== Task prompt ==
Transcribe every record exactly as it appears.

== Data supplied ==
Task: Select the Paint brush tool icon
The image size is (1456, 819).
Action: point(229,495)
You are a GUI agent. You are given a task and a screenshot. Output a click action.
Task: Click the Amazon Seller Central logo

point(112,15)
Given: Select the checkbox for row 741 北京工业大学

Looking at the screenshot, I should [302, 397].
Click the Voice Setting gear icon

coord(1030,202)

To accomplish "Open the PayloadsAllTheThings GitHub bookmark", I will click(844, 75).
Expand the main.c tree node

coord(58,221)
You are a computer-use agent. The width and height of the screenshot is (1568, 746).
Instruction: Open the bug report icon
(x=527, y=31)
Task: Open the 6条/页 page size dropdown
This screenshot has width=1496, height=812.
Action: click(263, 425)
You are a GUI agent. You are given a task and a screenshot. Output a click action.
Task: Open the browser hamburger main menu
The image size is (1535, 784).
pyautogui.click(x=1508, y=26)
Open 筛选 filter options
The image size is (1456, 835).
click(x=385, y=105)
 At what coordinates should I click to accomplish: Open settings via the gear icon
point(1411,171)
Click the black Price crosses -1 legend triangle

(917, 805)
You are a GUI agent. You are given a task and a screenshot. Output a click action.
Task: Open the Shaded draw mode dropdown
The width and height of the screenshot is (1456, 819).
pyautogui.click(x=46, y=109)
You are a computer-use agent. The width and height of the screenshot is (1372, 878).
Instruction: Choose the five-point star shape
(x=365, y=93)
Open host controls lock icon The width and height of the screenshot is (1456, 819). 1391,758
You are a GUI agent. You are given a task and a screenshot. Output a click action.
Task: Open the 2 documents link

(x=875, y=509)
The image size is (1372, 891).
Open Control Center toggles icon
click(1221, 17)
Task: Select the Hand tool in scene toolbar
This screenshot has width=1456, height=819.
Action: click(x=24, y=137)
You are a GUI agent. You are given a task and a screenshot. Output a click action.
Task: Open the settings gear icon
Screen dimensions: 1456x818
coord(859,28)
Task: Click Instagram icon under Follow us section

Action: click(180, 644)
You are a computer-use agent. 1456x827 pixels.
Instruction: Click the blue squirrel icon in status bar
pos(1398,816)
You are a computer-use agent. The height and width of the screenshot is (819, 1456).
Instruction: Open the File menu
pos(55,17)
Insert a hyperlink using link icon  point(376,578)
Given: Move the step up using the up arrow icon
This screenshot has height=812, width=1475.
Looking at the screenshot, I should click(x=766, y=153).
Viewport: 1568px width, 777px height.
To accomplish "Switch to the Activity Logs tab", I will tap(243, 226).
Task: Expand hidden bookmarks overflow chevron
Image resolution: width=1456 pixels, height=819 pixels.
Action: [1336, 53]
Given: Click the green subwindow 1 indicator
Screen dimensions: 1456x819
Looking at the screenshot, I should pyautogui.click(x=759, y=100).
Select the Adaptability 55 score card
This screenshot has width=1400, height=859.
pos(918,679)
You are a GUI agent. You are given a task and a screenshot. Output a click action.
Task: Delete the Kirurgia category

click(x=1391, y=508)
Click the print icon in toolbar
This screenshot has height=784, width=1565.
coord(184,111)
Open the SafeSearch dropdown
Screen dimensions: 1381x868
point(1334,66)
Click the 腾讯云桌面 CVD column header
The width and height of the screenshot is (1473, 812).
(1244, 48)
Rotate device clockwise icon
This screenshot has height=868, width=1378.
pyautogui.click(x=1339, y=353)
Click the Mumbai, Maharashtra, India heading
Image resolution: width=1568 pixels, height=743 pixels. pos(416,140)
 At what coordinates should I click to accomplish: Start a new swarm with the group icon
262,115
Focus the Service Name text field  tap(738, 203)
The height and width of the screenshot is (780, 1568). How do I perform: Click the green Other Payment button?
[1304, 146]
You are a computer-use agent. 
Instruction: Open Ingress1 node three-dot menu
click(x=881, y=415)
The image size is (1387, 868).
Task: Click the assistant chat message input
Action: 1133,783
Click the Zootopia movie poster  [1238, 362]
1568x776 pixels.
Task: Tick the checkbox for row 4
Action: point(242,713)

== Result for this exercise ==
Task: Select the Paint brush tool icon
The image size is (1456, 819).
Action: point(229,495)
You are a GUI agent. You are given a task and a screenshot. Output a click action.
Task: Click the Amazon Seller Central logo

point(112,15)
Given: Select the checkbox for row 741 北京工业大学

Looking at the screenshot, I should [302, 397].
Click the Voice Setting gear icon

coord(1030,202)

To accomplish "Open the PayloadsAllTheThings GitHub bookmark", I will click(844, 75).
Expand the main.c tree node

coord(58,221)
You are a computer-use agent. The width and height of the screenshot is (1568, 746).
Instruction: Open the bug report icon
(x=527, y=31)
Task: Open the 6条/页 page size dropdown
This screenshot has width=1496, height=812.
Action: click(263, 425)
You are a GUI agent. You are given a task and a screenshot. Output a click action.
Task: Open the browser hamburger main menu
The image size is (1535, 784).
pyautogui.click(x=1508, y=26)
Open 筛选 filter options
The image size is (1456, 835).
click(x=385, y=105)
 At what coordinates should I click to accomplish: Open settings via the gear icon
point(1411,171)
Click the black Price crosses -1 legend triangle

(917, 805)
You are a GUI agent. You are given a task and a screenshot. Output a click action.
Task: Open the Shaded draw mode dropdown
The width and height of the screenshot is (1456, 819).
pyautogui.click(x=46, y=109)
You are a computer-use agent. The width and height of the screenshot is (1372, 878).
Instruction: Choose the five-point star shape
(x=365, y=93)
Open host controls lock icon The width and height of the screenshot is (1456, 819). 1391,758
You are a GUI agent. You are given a task and a screenshot. Output a click action.
Task: Open the 2 documents link

(x=875, y=509)
The image size is (1372, 891).
Open Control Center toggles icon
click(1221, 17)
Task: Select the Hand tool in scene toolbar
This screenshot has width=1456, height=819.
Action: click(x=24, y=137)
You are a GUI agent. You are given a task and a screenshot. Output a click action.
Task: Open the settings gear icon
Screen dimensions: 1456x818
coord(859,28)
Task: Click Instagram icon under Follow us section

Action: click(180, 644)
You are a computer-use agent. 1456x827 pixels.
Instruction: Click the blue squirrel icon in status bar
pos(1398,816)
You are a computer-use agent. The height and width of the screenshot is (819, 1456).
Instruction: Open the File menu
pos(55,17)
Insert a hyperlink using link icon  point(376,578)
Given: Move the step up using the up arrow icon
This screenshot has height=812, width=1475.
Looking at the screenshot, I should click(x=766, y=153).
Viewport: 1568px width, 777px height.
To accomplish "Switch to the Activity Logs tab", I will tap(243, 226).
Task: Expand hidden bookmarks overflow chevron
Image resolution: width=1456 pixels, height=819 pixels.
Action: [1336, 53]
Given: Click the green subwindow 1 indicator
Screen dimensions: 1456x819
Looking at the screenshot, I should pyautogui.click(x=759, y=100).
Select the Adaptability 55 score card
This screenshot has width=1400, height=859.
pos(918,679)
You are a GUI agent. You are given a task and a screenshot. Output a click action.
Task: Delete the Kirurgia category

click(x=1391, y=508)
Click the print icon in toolbar
This screenshot has height=784, width=1565.
coord(184,111)
Open the SafeSearch dropdown
Screen dimensions: 1381x868
point(1334,66)
Click the 腾讯云桌面 CVD column header
The width and height of the screenshot is (1473, 812).
(1244, 48)
Rotate device clockwise icon
This screenshot has height=868, width=1378.
pyautogui.click(x=1339, y=353)
Click the Mumbai, Maharashtra, India heading
Image resolution: width=1568 pixels, height=743 pixels. pos(416,140)
 At what coordinates should I click to accomplish: Start a new swarm with the group icon
262,115
Focus the Service Name text field  tap(738, 203)
The height and width of the screenshot is (780, 1568). How do I perform: Click the green Other Payment button?
[1304, 146]
You are a computer-use agent. 
Instruction: Open Ingress1 node three-dot menu
click(x=881, y=415)
The image size is (1387, 868).
Task: Click the assistant chat message input
Action: 1133,783
Click the Zootopia movie poster  [1238, 362]
1568x776 pixels.
Task: Tick the checkbox for row 4
Action: point(242,713)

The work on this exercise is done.